To follow the tutorial, you’ll need to install the following packages installed:
maptools
: Tools for Reading and Handling Spatial Objects.
sp
: Classes and methods for spatial data.
raster
: Geographic Data Analysis and Modeling.
rgdal
: Primarily used to create spatial data frames, using the Geospatial Data Abstraction Library.
# install necessary packages
# install.packages( pkgs = c("maptools"
# , "sp"
# , "raster"
# , "rgdal"
# )
# )
# import packages into namespace
library( maptools )
library( sp )
library( raster )
library( rgdal )
This tutorial uses made up date that tallies the number of cool people per state for the year 2017.
# including D.C.
sample.data <- data.frame( State = append( x = datasets::state.abb
, values = "DC"
, after = 7
)
, Count_Awesome_People = 1:51
, stringsAsFactors = FALSE
)
Ranging from dull to exciting, let’s create colors that will be used to define groups within the values of sample.data$Count_Awesome_People
.
# make colors from gray to dodgerblue4
color.function <- colorRampPalette( c("#CCCCCC","#104E8B") )
# decide how many groups I want, in this case 5
color.ramp <- color.function( 5 )
Assign each row in sample.data
a color value, based on their sample.data$Count_Awesome_People
value.
sample.data$color <-
as.character(
cut( # use cut to divide the range of Count_Awesome_People value into intervals
x = rank( sample.data$Count_Awesome_People ) # used to rank the values (always assigning order)
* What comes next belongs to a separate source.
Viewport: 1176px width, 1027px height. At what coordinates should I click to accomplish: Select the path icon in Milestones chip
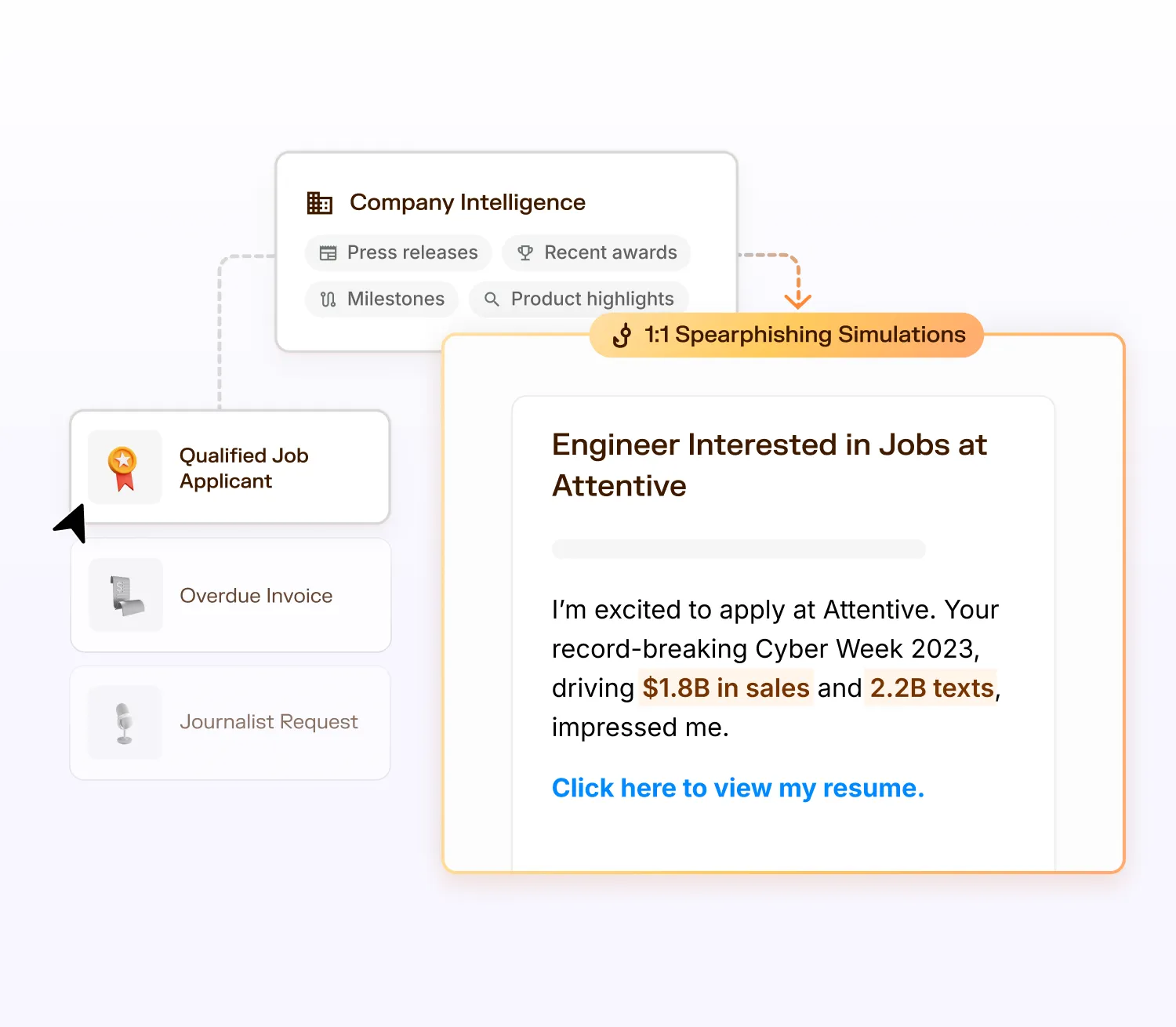(x=329, y=299)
, breaks = 5 # define the numbers of groups to place certain values of Count_Awesome_People
, labels = color.ramp # label the groups a color from color.ramp
)
)
The United States Census Bureau contains geographic boundaries - otherwise known as cartographic boundary shapefiles - from everything to congressional districts to school districts.
This tutorial uses the U.S. state shapefiles from 2016 - with the lowest resolution to speed up downloading time. Since the shapefiles come in a .zip file, there are some extra steps needed prior to successfully importing them as one spatial data frame.
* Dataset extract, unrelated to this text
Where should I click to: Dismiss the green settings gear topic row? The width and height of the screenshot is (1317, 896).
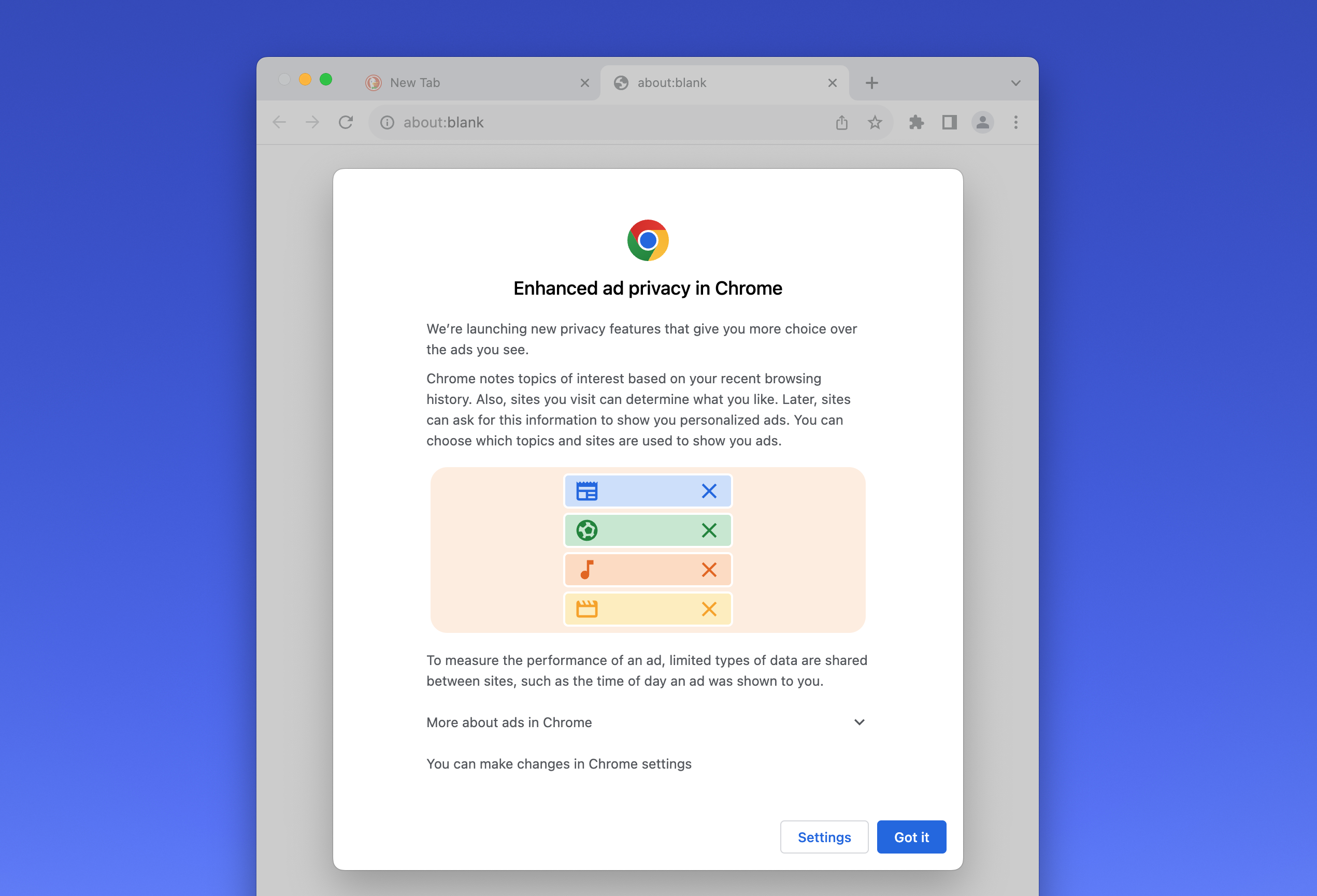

Jeffrey Hollister’s Things I Forget: Reading a Shapefile in R with readOGR reminds all of us how to assemble a spatial data frame from the shapefiles within that .zip folder using two arguments within rgdal::readOGR()
:
dsn is the directory (without a trailing backslash) and the layer is the shapefile name without the .shp.
dsn
stands for data source name that can either be a file name or a folder; layer
is the name of the shapefile - as told by the extension (i.e. .json, .geojson, .shp). For more information on layer
, please see OGR Vector Formats and OGR shapefile encoding.
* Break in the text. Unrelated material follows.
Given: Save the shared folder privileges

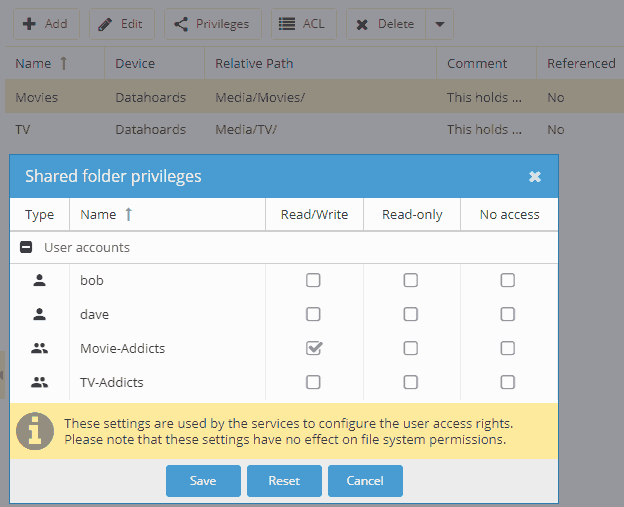Looking at the screenshot, I should tap(203, 481).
# set working directory to store shape files
setwd( "/Users/cristiannuno/RStudio_All/US_State_Shapefiles" )
# save URL of U.S. census state boundary shape files
shapefile.url <- "http://www2.census.gov/geo/tiger/GENZ2016/shp/cb_2016_us_state_20m.zip"
# download the file into working directory and be sure to name the zip file
download.file( url = shapefile.url
, destfile = "2016_US_State_Shapefile.zip"
)
# unzip the zip file
unzip( zipfile = "2016_US_State_Shapefile.zip" )
# transform to spatial data frame
# https://www.r-bloggers.com/things-i-forget-reading-a-shapefile-in-r-with-readogr/
us.states <- readOGR( dsn = getwd()
, layer = "cb_2016_us_state_20m"
, stringsAsFactors = FALSE
)
R-blogger’s user Bob Rudis (hrbmstr)’s article - Moving The Earth (well, Alaska & Hawaii) With R - does the best job explaining how to reposition these two states just below the Southwest portion of the U.S:
- extract them from the main shapefile data frame
- perform rotation, scaling and transposing on them
- ensure they have the right projection set
- merge them back into the original spatial data frame
In the article, he goes onto show he performed this task using R. None of this portion of the code is mine; it is all Bob’s work. Thank you Bob Rudis for sharing your knowledge! You can learn more from Bob by seeing his latest work on GitHub.
# convert it to Albers equal area
# specify the project arguments
us.states <- spTransform( x = us.states
, CRSobj = CRS("+proj=laea +lat_0=45 +lon_0=-100 +x_0=0 +y_0=0 +a=6370997 +b=6370997 +units=m +no_defs")
)
# extract, then rotate, shrink & move alaska (and reset projection)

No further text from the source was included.